Капитан Манин пожал Огастасу руку, принес извинения за недавние печальные события, усадил в плюшевое кресло, предложил сигару и стакан сладкого рома, слегка разбавленного соком лайма. Огастас зажег сигару и принялся пускать в потолок колечки дыма, дожидаясь, когда заговорит кубинец. Наконец капитан вытащил из груды бумаг на столе письмо Огастаса и учтиво протянул ему.
– Полагаю, теперь нам не нужно будет его отправлять, – сказал он.
– Думаю, не нужно, – сказал Дойл. Он сложил письмо и сунул его в карман рубашки.
– Разумеется, на ваше имя заказан билет на пакетбот до Нового Орлеана, – сказал капитан. – Могу ли я или мои подчиненные сделать что-нибудь для того, чтобы последние часы на Кубе вы провели более приятно?
Огастас задумался, медленно обводя взглядом со вкусом обставленную комнату. Он увидел прекрасные старинные картины на стене, темную тяжелую мебель, часы, инкрустированные жемчугом, затем взгляд его упал на небольшой красивый нож с рукоятью в виде обнаженной женщины, висевший на расшитом золотом поясе капитана Манина.

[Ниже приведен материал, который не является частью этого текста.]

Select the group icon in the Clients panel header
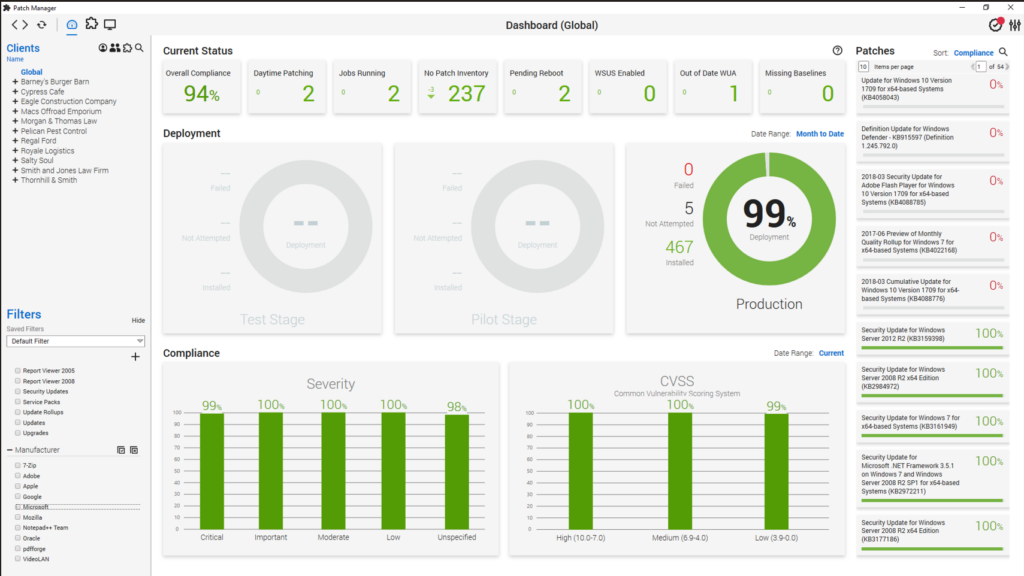Screen dimensions: 1024x576 pos(114,47)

– Есть кое-что, капитан, – сказал Дойл, указывая на нож. – Как насчет ножа в качестве сувенира?
– Разумеется, – ответил капитан без колебания. Он снял с пояса нож и протянул Огастасу. – Что-нибудь еще?
– Да, – ответил Огастас. – Скажем, восемьсот долларов испанскими золотыми монетами в запертом на замок дорожном сундуке в моей каюте на борту пакетбота. Назовем это компенсацией за перенесенные страдания.
– Разумная цена, – вежливо кивнул капитан, – учитывая обстоятельства.
Он топнул каблуком сапога по отполированным плиткам пола, и из смежного кабинета прибежал адъютант. Манин начал было переводить эту просьбу, как вдруг Огастас поднял руку.